What you have to do: Reproduce word for word the part of the review of The Bell Jar below, starting with "Plath's writing is" and going on through "out 5 stars.".

In The Bell Jar the main heroine Esther Greenwood, a brilliant and successful college student who wins an internship at a prestigious magazine in New York City, begins to slowly fall apart. She stops eating, reading, sleeping and becomes more and more depressed. She feels trapped "under a bell jar" suffocating in apathy, despair and utter senselessness of it all. In addition to detailing Esther's gradual decent into clinical depression, the novel is filled with feminist themes. Marriage, sex, childbirth, career opportunities are frankly and openly discussed. Esther, in whose voice the novel is written, blatantly exposes gender disparities, and even though a lot of her thoughts need to be taken through the prism of her mental illness, she is right on point in the feminist themes. It sort of reminds me of holy fools who could tell the truth under the guise of insanity.

Plath's writing is unbelievable. Her choice of words is so precise that the descriptions are starkly vivid and characters real and ready to jump off the page. Her novel is deeply autobiographical. She basically described her own battle with clinical depression, and even though her heroine Esther does get out from under the bell jar at the end of the book, there is this dark premonition that the bell jar is not gone. It simply lifted for a while, but might at any moment come crashing down trapping her once again.

Needless to say, I enjoyed the book immensely. I think it tackles important subjects that are still relevant today. 5 out 5 stars.

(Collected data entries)
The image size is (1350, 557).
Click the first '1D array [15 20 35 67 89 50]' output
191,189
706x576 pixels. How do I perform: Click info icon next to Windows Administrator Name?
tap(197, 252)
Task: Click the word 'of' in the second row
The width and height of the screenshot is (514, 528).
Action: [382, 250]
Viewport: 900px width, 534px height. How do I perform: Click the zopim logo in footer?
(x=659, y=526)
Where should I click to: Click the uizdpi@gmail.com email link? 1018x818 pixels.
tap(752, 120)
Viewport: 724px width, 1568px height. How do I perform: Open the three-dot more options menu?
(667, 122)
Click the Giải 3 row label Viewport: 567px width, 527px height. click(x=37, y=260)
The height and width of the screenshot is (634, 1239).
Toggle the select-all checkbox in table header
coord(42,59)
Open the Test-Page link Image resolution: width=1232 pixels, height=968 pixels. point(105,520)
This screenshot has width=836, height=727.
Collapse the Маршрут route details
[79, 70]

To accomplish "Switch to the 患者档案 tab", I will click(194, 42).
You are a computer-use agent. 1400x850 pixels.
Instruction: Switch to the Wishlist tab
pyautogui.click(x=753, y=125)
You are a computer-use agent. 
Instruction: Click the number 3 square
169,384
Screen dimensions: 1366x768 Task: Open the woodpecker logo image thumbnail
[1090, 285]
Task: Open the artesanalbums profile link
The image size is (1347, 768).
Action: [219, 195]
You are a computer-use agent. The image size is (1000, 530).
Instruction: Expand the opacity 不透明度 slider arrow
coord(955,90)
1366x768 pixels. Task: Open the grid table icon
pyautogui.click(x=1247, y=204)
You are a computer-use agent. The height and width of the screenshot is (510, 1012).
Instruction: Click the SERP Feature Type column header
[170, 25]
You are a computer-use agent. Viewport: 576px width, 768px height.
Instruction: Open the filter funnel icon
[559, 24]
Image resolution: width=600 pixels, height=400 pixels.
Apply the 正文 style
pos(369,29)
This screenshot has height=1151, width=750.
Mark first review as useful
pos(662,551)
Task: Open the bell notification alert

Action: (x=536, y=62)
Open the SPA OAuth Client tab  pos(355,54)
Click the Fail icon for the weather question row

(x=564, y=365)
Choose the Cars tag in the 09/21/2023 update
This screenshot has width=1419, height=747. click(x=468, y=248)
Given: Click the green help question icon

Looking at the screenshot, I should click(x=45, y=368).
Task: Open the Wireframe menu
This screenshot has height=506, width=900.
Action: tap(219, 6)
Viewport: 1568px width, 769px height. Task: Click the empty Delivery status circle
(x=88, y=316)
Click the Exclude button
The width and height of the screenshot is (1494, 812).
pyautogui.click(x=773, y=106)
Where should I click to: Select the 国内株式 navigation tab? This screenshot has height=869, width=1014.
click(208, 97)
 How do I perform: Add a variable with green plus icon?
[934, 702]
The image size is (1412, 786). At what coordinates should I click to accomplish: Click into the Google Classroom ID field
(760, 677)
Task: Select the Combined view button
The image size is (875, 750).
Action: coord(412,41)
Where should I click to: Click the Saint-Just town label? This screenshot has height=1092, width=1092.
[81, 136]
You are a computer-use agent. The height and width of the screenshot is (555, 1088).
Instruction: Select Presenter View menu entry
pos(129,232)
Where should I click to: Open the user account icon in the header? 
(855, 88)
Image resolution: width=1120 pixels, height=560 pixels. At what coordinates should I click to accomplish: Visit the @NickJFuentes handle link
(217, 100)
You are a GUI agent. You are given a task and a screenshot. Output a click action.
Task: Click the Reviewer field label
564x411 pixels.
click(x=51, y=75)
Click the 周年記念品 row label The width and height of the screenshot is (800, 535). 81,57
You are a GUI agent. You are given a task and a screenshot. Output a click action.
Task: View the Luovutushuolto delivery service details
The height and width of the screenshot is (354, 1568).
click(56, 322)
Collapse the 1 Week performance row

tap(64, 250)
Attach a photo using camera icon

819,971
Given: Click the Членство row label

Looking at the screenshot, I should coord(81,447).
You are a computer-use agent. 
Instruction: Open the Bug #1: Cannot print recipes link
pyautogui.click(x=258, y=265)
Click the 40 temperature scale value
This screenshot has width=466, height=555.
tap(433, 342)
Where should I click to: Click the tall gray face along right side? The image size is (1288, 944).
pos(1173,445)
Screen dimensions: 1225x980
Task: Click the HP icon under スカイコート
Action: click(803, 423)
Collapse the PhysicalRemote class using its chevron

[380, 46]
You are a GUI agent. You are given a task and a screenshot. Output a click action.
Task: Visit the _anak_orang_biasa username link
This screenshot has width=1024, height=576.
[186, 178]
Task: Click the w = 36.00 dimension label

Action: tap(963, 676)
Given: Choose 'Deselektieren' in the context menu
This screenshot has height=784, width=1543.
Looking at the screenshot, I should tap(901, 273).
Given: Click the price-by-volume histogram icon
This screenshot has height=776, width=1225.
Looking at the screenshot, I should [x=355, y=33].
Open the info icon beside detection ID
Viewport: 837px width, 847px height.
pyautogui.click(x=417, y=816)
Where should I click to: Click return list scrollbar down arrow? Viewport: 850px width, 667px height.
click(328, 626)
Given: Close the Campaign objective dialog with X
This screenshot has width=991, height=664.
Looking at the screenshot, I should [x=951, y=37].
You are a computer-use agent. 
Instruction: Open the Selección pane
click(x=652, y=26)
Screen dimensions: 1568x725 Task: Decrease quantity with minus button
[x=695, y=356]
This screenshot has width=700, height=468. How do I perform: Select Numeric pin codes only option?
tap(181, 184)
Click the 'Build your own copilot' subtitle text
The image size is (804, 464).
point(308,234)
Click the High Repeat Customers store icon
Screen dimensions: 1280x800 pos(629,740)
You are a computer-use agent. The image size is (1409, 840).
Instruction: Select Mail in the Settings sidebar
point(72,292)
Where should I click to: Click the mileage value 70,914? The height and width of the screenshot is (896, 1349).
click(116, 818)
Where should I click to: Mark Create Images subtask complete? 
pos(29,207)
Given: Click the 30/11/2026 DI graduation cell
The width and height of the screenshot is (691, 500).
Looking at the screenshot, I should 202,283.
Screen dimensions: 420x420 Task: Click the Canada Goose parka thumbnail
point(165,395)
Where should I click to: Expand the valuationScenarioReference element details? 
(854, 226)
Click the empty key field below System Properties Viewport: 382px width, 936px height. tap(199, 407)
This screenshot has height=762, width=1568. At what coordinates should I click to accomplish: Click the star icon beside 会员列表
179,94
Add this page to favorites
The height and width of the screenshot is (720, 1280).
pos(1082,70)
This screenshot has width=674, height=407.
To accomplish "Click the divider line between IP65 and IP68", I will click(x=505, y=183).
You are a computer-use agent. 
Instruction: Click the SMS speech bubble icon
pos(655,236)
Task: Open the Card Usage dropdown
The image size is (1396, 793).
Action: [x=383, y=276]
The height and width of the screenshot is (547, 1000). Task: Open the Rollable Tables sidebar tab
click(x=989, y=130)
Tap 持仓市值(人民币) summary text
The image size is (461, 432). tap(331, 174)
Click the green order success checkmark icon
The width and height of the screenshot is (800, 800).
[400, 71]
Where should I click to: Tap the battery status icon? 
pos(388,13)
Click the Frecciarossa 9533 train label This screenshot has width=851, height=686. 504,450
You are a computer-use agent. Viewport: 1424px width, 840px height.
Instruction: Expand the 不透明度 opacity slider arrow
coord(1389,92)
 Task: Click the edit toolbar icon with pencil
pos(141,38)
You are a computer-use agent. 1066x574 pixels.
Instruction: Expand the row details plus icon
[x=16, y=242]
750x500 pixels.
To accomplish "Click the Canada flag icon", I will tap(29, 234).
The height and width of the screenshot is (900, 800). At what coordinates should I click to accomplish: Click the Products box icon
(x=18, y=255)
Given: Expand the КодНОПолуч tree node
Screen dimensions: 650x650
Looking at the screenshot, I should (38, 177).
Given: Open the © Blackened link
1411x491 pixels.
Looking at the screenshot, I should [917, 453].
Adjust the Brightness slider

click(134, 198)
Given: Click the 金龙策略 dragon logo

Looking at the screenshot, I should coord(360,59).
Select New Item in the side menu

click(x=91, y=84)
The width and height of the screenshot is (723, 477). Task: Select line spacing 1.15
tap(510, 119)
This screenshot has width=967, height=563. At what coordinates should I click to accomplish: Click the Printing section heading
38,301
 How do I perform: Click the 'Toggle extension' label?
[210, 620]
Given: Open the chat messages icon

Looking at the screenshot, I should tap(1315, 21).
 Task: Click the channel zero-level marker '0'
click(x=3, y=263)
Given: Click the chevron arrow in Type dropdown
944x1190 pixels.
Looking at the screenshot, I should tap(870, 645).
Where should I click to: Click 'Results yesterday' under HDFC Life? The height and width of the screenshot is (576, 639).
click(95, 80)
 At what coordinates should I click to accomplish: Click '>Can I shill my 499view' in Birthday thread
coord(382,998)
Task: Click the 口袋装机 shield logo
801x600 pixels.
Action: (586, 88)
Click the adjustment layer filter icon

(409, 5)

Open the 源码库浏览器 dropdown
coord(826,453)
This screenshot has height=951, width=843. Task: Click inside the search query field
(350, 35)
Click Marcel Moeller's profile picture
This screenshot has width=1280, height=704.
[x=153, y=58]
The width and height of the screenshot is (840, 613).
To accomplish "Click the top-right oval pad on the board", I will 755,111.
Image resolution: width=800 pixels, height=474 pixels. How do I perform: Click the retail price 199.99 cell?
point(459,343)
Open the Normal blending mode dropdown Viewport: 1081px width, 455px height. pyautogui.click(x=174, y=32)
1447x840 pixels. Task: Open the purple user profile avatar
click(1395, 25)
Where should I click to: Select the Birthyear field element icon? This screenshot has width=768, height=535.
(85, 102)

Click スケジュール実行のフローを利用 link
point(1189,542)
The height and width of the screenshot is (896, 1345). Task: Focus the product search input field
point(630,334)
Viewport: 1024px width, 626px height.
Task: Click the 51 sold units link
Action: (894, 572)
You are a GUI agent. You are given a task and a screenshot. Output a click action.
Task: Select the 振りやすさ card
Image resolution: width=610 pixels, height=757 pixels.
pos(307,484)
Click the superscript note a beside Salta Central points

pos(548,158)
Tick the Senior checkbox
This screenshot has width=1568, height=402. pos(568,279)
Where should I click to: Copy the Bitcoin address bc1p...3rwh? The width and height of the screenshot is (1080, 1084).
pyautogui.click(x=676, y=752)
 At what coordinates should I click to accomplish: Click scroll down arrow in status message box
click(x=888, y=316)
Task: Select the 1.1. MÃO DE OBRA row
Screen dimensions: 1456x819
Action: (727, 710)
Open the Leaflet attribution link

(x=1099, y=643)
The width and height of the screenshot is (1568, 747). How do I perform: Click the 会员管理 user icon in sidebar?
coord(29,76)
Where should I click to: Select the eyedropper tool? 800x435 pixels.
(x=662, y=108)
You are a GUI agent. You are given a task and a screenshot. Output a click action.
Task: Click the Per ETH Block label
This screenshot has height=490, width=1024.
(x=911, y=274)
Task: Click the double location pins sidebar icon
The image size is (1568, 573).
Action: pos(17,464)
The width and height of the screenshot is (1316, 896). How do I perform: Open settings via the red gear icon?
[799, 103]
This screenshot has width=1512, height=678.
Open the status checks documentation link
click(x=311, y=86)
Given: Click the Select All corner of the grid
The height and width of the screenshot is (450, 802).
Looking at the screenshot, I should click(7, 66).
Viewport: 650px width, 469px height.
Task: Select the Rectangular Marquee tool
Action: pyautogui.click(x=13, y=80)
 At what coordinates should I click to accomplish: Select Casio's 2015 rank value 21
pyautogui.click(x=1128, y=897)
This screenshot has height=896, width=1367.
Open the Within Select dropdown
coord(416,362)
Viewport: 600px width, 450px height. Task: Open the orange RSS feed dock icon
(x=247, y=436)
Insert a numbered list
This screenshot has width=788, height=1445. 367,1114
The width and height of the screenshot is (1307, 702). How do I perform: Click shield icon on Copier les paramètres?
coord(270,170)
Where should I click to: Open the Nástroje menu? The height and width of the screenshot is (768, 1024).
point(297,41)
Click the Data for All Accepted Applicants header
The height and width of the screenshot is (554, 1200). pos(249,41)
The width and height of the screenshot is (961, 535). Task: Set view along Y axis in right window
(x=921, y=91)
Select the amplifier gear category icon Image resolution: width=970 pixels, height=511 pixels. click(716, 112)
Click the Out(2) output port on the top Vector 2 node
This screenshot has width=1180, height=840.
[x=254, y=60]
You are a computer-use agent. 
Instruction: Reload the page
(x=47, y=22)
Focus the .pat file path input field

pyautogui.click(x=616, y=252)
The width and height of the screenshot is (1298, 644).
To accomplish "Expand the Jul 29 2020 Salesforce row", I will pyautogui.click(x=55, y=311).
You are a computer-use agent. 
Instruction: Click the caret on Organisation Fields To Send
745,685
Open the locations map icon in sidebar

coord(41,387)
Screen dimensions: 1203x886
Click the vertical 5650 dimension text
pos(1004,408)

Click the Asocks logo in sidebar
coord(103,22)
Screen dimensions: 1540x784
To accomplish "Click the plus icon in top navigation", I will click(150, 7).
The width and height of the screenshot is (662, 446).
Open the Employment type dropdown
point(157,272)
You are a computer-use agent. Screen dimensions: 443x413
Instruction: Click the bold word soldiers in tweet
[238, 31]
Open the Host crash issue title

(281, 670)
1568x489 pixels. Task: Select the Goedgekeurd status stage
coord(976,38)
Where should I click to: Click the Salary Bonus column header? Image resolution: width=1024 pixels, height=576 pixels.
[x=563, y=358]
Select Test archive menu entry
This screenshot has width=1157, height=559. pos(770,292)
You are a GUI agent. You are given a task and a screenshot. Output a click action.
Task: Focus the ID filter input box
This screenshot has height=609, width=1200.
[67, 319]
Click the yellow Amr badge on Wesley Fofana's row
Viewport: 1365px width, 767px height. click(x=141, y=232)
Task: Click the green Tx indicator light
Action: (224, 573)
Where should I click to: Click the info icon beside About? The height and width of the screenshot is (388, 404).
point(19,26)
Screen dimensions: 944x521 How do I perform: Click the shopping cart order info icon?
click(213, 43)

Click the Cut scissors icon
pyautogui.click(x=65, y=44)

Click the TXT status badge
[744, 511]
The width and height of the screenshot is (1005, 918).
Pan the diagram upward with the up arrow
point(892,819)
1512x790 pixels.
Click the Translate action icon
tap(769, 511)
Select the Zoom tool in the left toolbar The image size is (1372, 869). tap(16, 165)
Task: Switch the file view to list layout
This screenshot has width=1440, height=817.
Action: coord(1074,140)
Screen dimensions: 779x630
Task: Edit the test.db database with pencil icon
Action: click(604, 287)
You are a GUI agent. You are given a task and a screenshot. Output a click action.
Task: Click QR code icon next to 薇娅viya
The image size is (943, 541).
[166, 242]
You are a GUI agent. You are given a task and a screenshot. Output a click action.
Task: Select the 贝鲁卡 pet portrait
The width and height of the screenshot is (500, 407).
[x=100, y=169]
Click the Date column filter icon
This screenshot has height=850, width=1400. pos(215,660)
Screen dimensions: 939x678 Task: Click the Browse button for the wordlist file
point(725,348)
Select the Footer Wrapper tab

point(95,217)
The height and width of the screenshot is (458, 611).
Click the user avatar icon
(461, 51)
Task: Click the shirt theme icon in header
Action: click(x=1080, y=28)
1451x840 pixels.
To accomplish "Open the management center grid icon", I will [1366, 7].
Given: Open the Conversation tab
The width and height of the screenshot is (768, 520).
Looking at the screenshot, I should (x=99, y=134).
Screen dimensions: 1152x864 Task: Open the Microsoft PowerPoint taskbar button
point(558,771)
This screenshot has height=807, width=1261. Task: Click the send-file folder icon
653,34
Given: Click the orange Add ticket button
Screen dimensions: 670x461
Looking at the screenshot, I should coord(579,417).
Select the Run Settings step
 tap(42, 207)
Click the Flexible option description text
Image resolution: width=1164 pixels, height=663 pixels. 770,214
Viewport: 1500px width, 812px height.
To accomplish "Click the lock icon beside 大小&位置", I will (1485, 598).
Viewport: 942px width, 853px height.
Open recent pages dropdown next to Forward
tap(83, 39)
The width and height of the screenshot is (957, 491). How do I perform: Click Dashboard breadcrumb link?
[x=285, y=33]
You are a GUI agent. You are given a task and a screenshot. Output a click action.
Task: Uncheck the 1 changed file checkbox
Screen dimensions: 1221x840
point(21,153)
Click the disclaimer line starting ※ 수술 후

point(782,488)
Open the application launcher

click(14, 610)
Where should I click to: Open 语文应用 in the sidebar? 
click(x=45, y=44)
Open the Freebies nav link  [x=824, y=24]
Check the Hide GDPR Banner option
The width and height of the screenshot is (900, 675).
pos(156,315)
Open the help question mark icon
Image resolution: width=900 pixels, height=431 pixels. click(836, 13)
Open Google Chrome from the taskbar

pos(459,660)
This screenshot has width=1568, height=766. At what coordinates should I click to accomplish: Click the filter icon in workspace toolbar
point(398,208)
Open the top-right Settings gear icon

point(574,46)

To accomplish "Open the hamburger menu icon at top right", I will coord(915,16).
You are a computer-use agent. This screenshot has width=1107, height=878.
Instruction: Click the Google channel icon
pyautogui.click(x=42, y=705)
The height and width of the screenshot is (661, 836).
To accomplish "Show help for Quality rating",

Task solution:
Plath's writing is unbelievable. Her choice of words is so precise that the descriptions are starkly vivid and characters real and ready to jump off the page. Her novel is deeply autobiographical. She basically described her own battle with clinical depression, and even though her heroine Esther does get out from under the bell jar at the end of the book, there is this dark premonition that the bell jar is not gone. It simply lifted for a while, but might at any moment come crashing down trapping her once again.

Needless to say, I enjoyed the book immensely. I think it tackles important subjects that are still relevant today. 5 out 5 stars.